Loading and Unloading of PCNA by Replication Factor C

PCNA is loaded onto DNA by the clamp loader complex known as replication factor C (RFC). RFC recognizes the primer-template junctions and uses the energy from ATP hydrolysis to open the PCNA ring, allowing it to encircle the DNA. This action is particularly critical on the lagging strand, where PCNA must be loaded at each Okazaki fragment. RFC is also responsible for unloading PCNA from the DNA upon completion of DNA synthesis, a step that is essential for the disassembly of the replication machinery and the transition to the next phase of the cell cycle.

Challenges and Solutions in Replication Termination

The termination of eukaryotic DNA replication presents unique challenges for both circular and linear chromosomes. Circular chromosomes are resolved by type II topoisomerases, which untangle the interlinked daughter chromosomes. Linear chromosomes, however, encounter the end replication problem, where the RNA primers used for DNA synthesis result in progressively shorter DNA ends. This issue is circumvented by telomeres, repetitive DNA sequences at chromosome ends, and the enzyme telomerase, which extends the 3' end of the parental DNA strand. Telomerase, composed of an RNA template and the reverse transcriptase subunit TERT, adds telomeric repeats to chromosome ends, preserving their stability and integrity.

Regulation of DNA Replication within the Cell Cycle

DNA replication is intricately regulated within the cell cycle to ensure that it occurs only once per cycle and at the correct time.
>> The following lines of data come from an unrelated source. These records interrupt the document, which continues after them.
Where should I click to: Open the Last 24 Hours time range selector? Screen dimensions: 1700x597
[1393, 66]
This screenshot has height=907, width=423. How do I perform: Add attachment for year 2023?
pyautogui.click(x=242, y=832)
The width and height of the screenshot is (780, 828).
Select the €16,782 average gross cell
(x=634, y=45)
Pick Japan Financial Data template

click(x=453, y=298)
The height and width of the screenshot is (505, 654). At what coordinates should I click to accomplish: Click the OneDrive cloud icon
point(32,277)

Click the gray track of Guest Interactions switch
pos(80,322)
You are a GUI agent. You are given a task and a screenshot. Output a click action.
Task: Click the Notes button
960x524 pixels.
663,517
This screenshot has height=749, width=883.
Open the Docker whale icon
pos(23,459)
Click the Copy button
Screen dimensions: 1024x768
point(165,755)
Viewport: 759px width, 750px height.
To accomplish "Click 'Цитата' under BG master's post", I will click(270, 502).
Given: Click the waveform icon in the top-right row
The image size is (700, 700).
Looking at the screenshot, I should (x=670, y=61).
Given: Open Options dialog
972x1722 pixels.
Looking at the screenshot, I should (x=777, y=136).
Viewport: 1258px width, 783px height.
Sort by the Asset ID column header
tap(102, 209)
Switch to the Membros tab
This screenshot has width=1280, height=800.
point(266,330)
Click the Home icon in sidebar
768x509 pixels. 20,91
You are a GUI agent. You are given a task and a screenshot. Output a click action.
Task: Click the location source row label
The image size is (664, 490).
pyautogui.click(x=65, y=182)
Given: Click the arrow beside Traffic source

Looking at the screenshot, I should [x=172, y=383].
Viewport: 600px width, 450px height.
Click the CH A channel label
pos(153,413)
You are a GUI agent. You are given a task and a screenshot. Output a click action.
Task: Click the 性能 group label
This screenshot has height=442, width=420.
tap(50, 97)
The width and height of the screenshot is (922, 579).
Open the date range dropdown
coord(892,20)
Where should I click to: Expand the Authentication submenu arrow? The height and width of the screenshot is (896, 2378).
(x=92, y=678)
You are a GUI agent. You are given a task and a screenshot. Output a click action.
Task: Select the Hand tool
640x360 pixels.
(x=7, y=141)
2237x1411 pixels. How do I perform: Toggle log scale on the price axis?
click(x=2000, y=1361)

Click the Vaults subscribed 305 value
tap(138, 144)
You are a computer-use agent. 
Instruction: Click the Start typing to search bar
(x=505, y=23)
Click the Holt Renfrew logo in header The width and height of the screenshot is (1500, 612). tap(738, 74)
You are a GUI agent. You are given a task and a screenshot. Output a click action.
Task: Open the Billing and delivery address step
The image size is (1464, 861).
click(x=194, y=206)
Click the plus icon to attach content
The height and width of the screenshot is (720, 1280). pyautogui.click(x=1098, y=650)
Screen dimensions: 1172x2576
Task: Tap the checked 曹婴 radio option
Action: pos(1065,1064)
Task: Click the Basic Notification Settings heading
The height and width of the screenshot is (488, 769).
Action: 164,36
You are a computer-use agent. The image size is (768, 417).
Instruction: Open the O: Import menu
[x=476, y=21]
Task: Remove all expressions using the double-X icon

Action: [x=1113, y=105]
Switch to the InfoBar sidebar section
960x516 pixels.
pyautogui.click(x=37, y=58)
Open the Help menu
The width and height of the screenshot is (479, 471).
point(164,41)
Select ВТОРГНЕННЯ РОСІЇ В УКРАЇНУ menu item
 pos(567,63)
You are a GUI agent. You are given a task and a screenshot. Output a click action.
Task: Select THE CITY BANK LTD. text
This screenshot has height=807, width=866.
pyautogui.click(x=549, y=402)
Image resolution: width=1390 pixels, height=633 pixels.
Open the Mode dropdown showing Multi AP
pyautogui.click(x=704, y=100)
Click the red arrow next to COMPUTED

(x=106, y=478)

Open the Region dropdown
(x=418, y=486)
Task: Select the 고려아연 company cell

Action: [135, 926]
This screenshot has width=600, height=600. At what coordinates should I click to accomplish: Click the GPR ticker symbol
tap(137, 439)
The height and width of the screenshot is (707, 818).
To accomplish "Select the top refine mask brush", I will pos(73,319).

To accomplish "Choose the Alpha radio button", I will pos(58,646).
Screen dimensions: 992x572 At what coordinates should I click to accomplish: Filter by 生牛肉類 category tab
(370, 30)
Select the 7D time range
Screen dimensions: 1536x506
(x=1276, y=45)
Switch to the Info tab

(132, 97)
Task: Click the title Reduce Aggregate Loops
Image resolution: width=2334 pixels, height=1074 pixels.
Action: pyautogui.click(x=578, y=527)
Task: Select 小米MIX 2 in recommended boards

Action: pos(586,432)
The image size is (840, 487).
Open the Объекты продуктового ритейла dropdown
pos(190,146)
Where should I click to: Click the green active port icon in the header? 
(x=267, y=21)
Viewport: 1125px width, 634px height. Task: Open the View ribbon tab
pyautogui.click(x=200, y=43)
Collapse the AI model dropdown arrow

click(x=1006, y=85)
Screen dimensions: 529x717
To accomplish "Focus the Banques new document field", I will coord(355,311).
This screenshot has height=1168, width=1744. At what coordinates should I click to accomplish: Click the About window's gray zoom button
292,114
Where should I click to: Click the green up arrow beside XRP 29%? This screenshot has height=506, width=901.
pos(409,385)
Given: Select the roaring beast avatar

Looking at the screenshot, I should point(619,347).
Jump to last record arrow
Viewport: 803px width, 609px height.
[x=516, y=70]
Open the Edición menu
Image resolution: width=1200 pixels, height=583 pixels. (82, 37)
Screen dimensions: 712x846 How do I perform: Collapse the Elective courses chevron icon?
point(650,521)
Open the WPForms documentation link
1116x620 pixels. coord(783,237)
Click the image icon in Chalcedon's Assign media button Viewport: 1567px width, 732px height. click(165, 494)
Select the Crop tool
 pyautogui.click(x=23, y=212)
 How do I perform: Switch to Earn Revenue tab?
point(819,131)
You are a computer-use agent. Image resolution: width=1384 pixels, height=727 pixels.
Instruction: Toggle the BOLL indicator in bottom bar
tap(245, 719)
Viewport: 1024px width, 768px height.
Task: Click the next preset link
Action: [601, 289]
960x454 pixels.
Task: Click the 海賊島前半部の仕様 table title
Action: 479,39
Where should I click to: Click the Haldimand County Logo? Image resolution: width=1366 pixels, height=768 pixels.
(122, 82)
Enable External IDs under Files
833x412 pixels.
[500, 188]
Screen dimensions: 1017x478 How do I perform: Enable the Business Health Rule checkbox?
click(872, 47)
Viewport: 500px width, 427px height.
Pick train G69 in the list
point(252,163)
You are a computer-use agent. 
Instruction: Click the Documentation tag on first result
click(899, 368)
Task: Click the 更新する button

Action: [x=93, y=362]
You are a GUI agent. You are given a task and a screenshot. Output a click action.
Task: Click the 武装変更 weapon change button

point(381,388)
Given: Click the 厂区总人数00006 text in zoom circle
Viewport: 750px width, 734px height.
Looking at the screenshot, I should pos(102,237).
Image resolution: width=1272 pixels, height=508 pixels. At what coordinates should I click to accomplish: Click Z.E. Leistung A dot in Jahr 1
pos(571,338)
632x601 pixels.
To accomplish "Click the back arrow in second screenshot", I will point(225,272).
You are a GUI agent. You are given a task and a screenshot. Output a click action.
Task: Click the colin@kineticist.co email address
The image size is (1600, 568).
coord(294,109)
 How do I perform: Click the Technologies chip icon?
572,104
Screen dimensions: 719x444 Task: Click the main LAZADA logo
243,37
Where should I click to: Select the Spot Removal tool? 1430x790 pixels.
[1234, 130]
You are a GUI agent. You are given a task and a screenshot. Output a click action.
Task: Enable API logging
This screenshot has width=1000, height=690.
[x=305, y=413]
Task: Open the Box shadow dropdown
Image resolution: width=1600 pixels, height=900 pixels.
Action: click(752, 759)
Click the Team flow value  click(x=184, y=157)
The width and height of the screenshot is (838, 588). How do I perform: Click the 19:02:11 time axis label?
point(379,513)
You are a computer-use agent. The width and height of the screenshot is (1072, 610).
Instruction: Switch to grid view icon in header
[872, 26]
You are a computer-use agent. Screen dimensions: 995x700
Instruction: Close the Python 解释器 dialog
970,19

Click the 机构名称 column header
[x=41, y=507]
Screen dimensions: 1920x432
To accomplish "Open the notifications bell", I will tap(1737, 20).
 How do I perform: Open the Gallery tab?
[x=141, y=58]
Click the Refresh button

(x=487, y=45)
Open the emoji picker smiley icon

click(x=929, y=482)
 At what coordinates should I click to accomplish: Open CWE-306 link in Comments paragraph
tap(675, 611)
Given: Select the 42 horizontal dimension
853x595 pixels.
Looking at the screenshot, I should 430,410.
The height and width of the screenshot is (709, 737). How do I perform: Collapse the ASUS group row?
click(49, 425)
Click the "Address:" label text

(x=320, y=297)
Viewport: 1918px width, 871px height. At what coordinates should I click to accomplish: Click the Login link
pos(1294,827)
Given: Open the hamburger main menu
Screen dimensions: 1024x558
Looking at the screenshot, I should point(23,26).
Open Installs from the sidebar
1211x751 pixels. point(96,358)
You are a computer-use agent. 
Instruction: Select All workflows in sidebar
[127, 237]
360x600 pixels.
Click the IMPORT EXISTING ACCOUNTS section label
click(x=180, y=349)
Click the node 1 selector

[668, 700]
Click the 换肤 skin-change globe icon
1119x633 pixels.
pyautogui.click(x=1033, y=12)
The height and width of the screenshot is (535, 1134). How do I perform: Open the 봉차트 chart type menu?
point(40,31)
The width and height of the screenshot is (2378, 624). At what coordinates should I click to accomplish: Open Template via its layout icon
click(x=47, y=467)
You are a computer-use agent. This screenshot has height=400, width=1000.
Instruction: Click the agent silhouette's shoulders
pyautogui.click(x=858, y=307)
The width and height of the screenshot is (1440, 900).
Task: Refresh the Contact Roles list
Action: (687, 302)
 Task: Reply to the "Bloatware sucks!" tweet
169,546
The assembly of pre-replicative complexes (pre-RCs) at origins of replication during the G1 phase sets the stage for replication. The transition from G1 to S phase is governed by the activation of cyclin-dependent kinases (Cdks), which trigger the initiation of DNA synthesis. This regulation is crucial for maintaining the accuracy and timing of DNA replication, which is fundamental for proper cell division and the preservation of genomic integrity.